The points put forward by the respondents are;
The child was brought to the hospital with Ventricular Septal Defect (VSD) and severe pulmonary hypertension (increased pressure in lung artery). The child has been diagnosed to have heart disease at the age of nine months and the child had 8 episodes of pneumonia before coming to the Institute. The petitioner was referred for surgical closure of VSD to the CVTS Department on 18.8.2011. It was submitted that due to large number of patients waiting for surgery, the average waiting period for a patient was about 2 to 3 years. Since the child was on the verge of incurability, he was accommodated against cancellation in the surgical list within two months of registration. The respondents further explained the whole procedure followed in the treatment and also the safe guards adopted by them in each step of it.
It was also submitted that the entire treatment at the Institute was provided free of cost and as a matter of fact several of the staff members of the Institute had supported the
family psychologically and financially during their prolonged stay, out of compassion. It was also submitted that the petitioner was a sick child with a congenital heart ailment, whose treatment was delayed due to late reporting, but underwent prompt and successful surgical treatment, out of turn, on humanitarian grounds. Unfortunately, he developed a rare, but well known and identified complication of cardiopulmonary bypass, which resulted in neurological damage. It was submitted that the reasons attributed in the petitioner for the neurological damage are not true. There has been no occasion of any negligence from the part of the respondents in affording the treatment to the petitioner. It was further submitted that the Institute is having all the facilities for ensuring and monitoring that no mishaps as suggested in the petition occur. There can be no situation of the oxygen supply being cut off for 3 minutes of more as stated in the petition. All such equipments are attached to alarms set to activate the moment the oxygen supply is cut off. It was submitted that the original petition is presented on the basis of mere surmises and the reasons stated in the petition for the present condition of the child are not factually true.
Award:
The award was decided after careful and detailed study of the records submitted by the respondents. Also it depended much on the report submitted by an expert doctor to the State Human Rights Commission on a complaint filed by the petitioner before the commission.

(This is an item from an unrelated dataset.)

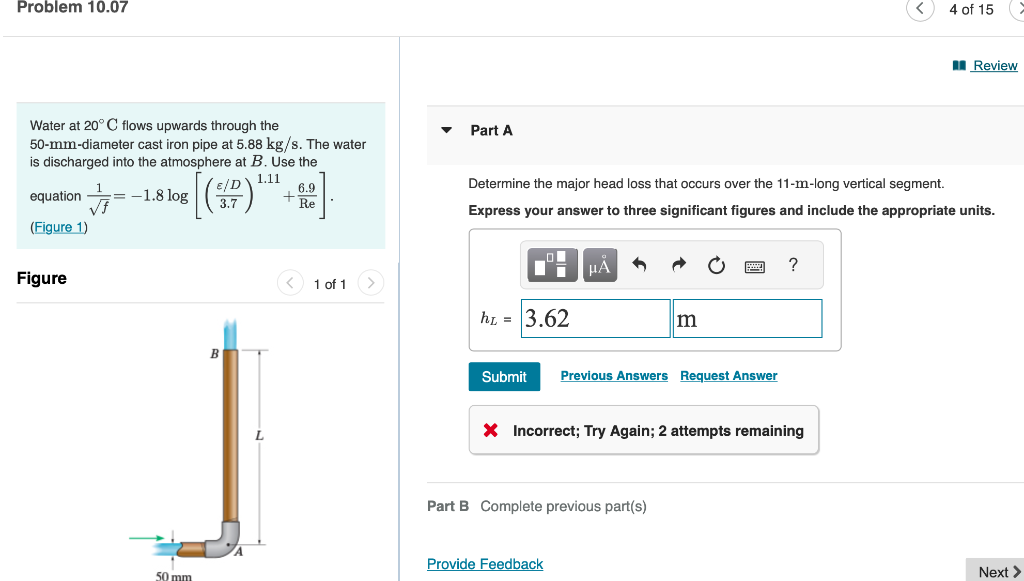1024x581 pixels.
Task: Open the Figure 1 link
Action: pos(58,226)
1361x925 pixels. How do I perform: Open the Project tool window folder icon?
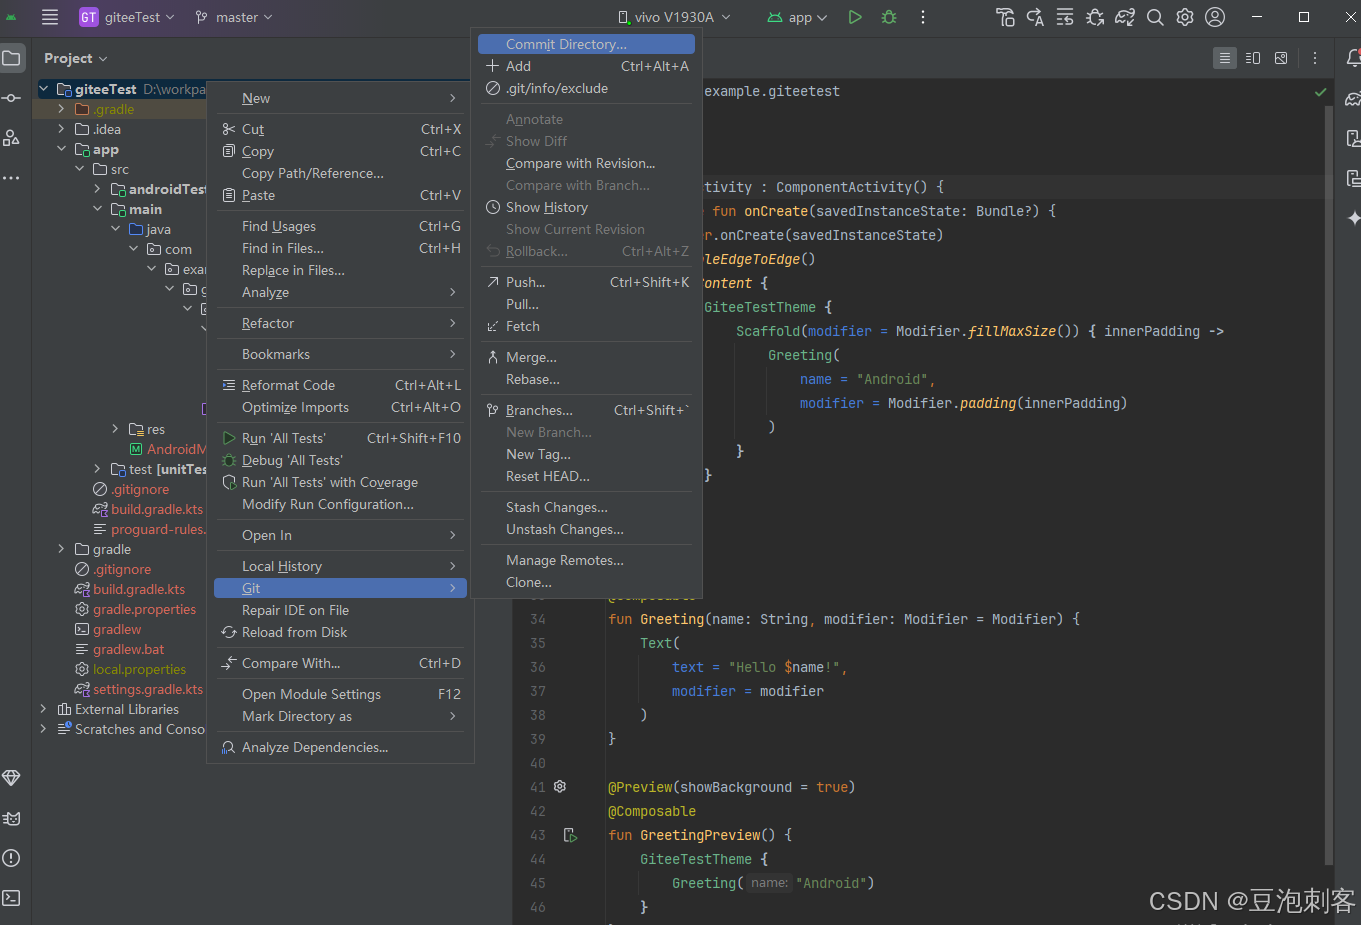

The bench found that the evidence on record falls far short of holding that medical negligence or want of proper care on the part of treating doctors and paramedical staff of the hospital contributed to the deteriorated health condition of the child. It could not see any acceptable evidence in the case to find that the petitioner’s child did not receive proper treatment from the 1st respondent hospital in accordance with the standard protocol. The point raised was therefore, answered in favour of respondents. In view of the above findings the bench held that the petitioner is not entitled to claim any compensation from respondents.